Iodine number is defined as the milligrams of iodine adsorbed by one gram of carbon when the iodine concentration in the residual filtrate is at a concentration of 0.02 normal (i.e. 0.02N). Basically, iodine number is a measure of the iodine adsorbed in the pores and, as such, is an indication of the pore volume available in the activated carbon of interest. Typically, water-treatment carbons have iodine numbers ranging from 600 to 1100. Frequently, this parameter is used to determine the degree of exhaustion of a carbon in use. However, this practice should be viewed with caution, as chemical interactions with the adsorbate may affect the iodine uptake, giving false results. Thus, the use of iodine number as a measure of the degree of exhaustion of a carbon bed can only be recommended if it has been shown to be free of chemical interactions with adsorbates and if an experimental correlation between iodine number and the degree of exhaustion has been determined for the particular application.
Pore Diameter
The diameter of the pores on and inside activated carbon will make a significant difference in how the materials performs. Pore diameter can determine the specific use of a carbon, as activated carbon with more micropores (smaller pores) can be effective for removing low concentrations of organic matter found in water. Activated carbon with both small and large pores are very versatile and can be used to remove both chlorine and a wide variety of organic matter at the same time.
Surface Area
The surface area is another important property that is often cited on activated carbon. Depending on the raw material, the activation process, and other factors, the surface area will vary, giving the charcoal more or less adsorption potential. Surface area for activated carbon is often measured using a BET nitrogen adsorption test.
Density
Density will affect the volume activity. Generally, a higher density will indicate a higher-quality activated carbon. There are numerous ways to define density, including real density, which is the density excluding the voids of the material, as well as particle density, which is the measured density of the carbon particles alone. There is also wetted density, apparent density, bed or bulk density, and tamped density. All of these density measurements provide specific data on activated carbon performance.
Tannin
Tannins are a mixture of large and medium size molecules. Carbons with a combination of macropores and mesopores adsorb tannins. The ability of a carbon to adsorb tannins is reported in parts per million concentration (range 200 ppm–362 ppm).
Methylene blue
Some carbons have a mesopore (20 Å to 50 Å, or 2 to 5 nm) structure which adsorbs medium size molecules, such as the dye methylene blue. Methylene blue adsorption is reported in g/100g (range 11–28 g/100g).
Dechlorination
Some carbons are evaluated based on the dechlorination half-life length, which measures the chlorine-removal efficiency of activated carbon. The dechlorination half-value length is the depth of carbon required to reduce the chlorine level of a flowing stream from 5 ppm to 3.5 ppm. A lower half-value length indicates superior performance.
Apparent density
The solid or skeletal density of activated carbons will typically range between 2000 and 2100 kg/m3 (125–130 lbs./cubic foot). However, a large part of an activated carbon sample will consist of air space between particles, and the actual or apparent density will therefore be lower, typically 400 to 500 kg/m3 (25–31 lbs./cubic foot).[19]

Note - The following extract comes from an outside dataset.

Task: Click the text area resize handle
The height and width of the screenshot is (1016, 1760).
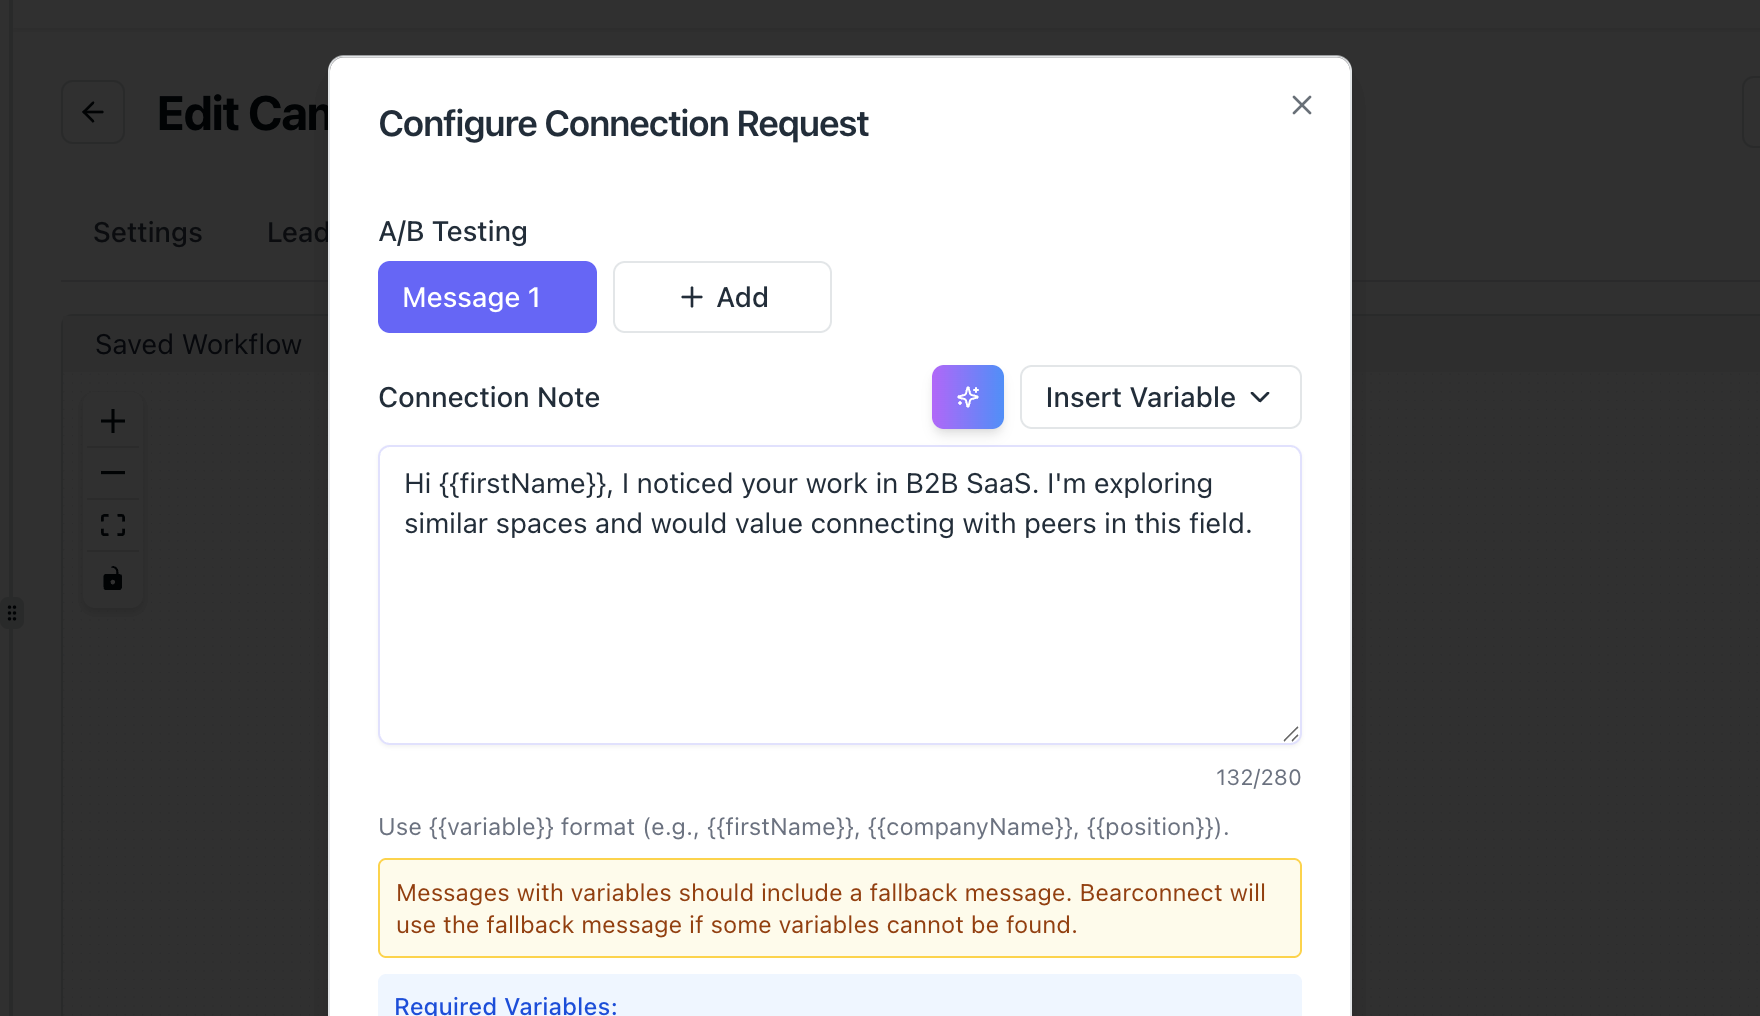Action: (x=1290, y=734)
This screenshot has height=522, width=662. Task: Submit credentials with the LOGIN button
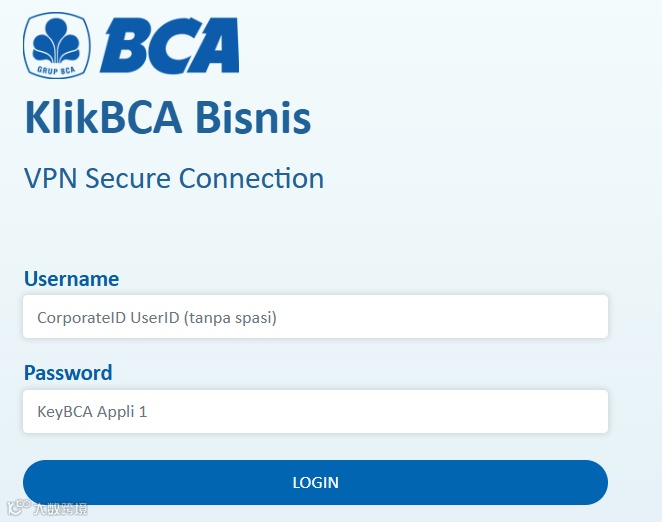click(x=315, y=482)
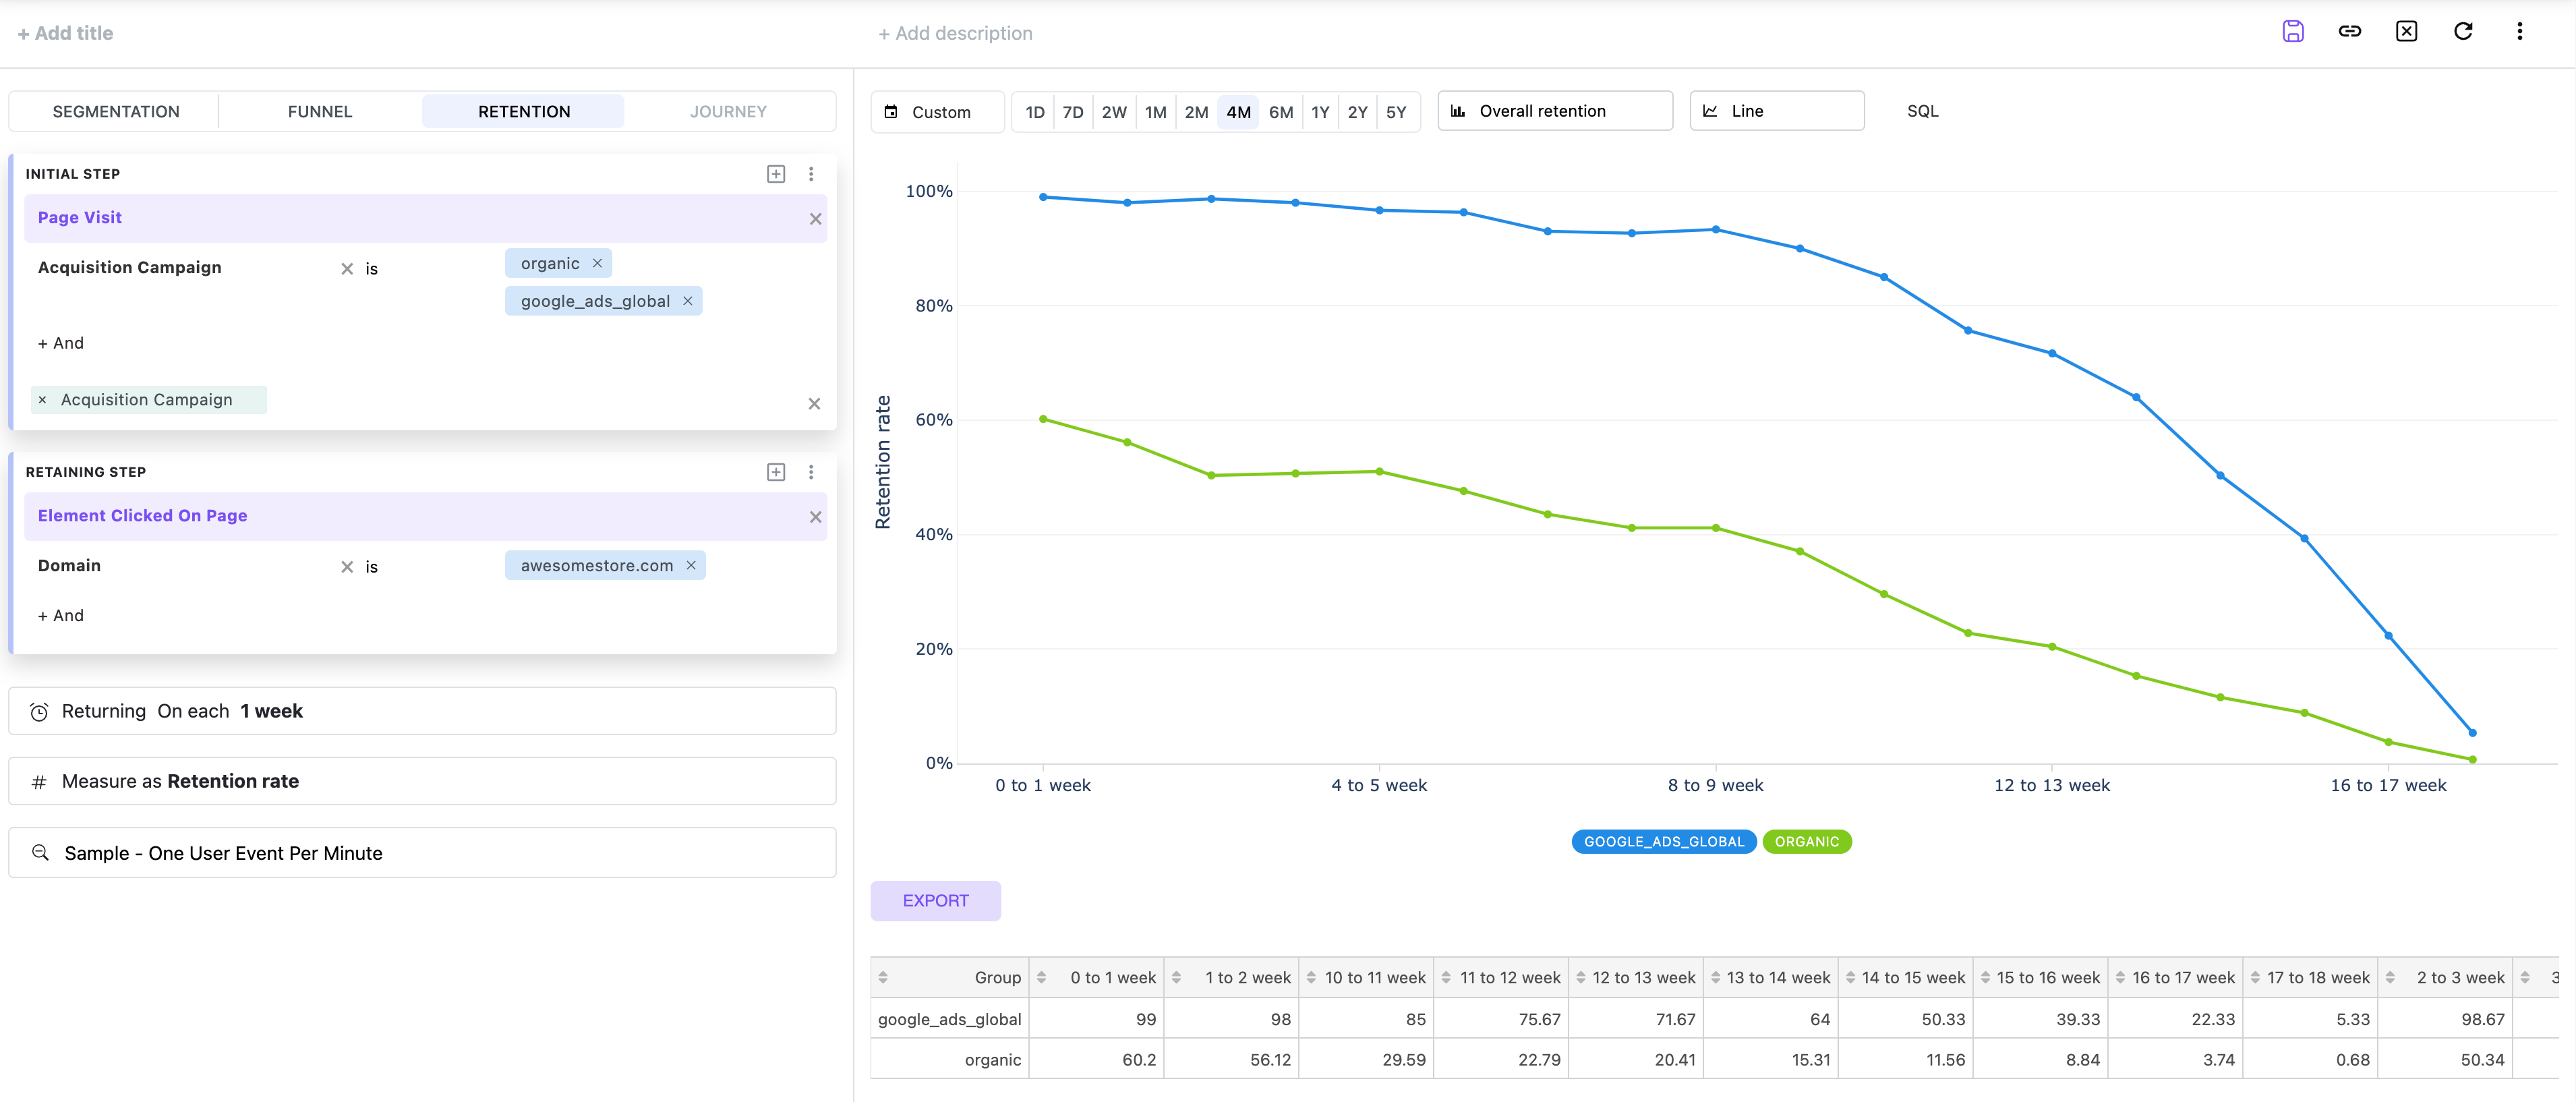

Higher density provides greater volume activity and normally indicates better-quality activated carbon. ASTM D 2854 -09 (2014) is used to determine the apparent density of activated carbon.
Hardness/abrasion number
It is a measure of the activated carbon’s resistance to attrition. It is an important indicator of activated carbon to maintain its physical integrity and withstand frictional forces. There are large differences in the hardness of activated carbons, depending on the raw material and activity levels.
Ash Content
Ash content is an important measurement for activated carbon and can drastically change the effectiveness and specific use for the product. Ash in the activated carbon reduces the speed and reliability of reactivation and metal oxides can be released from charcoal with high ash content, resulting in discoloration when used to purify water. Carbon with high ash content is not good for fish tanks, as they can lead to heavy metal poisoning in the aquatic life, including fish and coral species. The type of ash can vary as well. For example, activated carbon made from coconut shells often has a higher concentration of alkali earth metals, while carbon made from coal is often loaded with heavy metals.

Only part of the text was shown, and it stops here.